Regan’s divorce from Beslow is almost as ugly as the one from her husband. “He was getting nuttier and nuttier,” she says while getting made up before a taping of her talk show. “So after paying him who-knows-how-many hundreds of thousands of dollars, I just decided I’d had it. You are not going to manipulate me anymore. I’m done.”
The day after she fired him, Regan, as the New York Post reported last Friday, staged a daylight raid on Beslow’s office to repatriate her files. She enlisted flashy, pistol-packing private investigator Bill Stanton to accompany her. When they got there, “the secretary said she didn’t know where Beslow was and didn’t know how to reach him. Lie, lie, lie,” says Regan. “But she helped Bill and me round up the files and even called the mailroom for a cart since there were too many boxes for us to carry.”

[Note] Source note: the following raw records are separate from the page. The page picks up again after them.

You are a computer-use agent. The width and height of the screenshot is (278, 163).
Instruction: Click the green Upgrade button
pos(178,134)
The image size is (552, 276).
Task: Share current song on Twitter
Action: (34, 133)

The surprise attack appeared to be a total success. But about a week later, while Regan was out to dinner, two cops from Midtown North showed up at her Central Park West apartment around midnight to question her. Beslow had gone to the police and wanted her charged with petit larceny. “Though the secretary helped us round up the files,” says Stanton, who wasn’t charged, “she was now saying we’d gone in there and through intimidation and force taken everything. Well, if that’s true, why hadn’t someone called 911?”
The case was soon dismissed – but Regan’s rage is as fresh as ever. “I’d rather have somebody come up to me on the street,” she says about her relationship with Beslow, “and put a gun to my head. Rape and pillage and rob me, and it’s done. I’d prefer this to what I went through all those years, which was a gang bang.”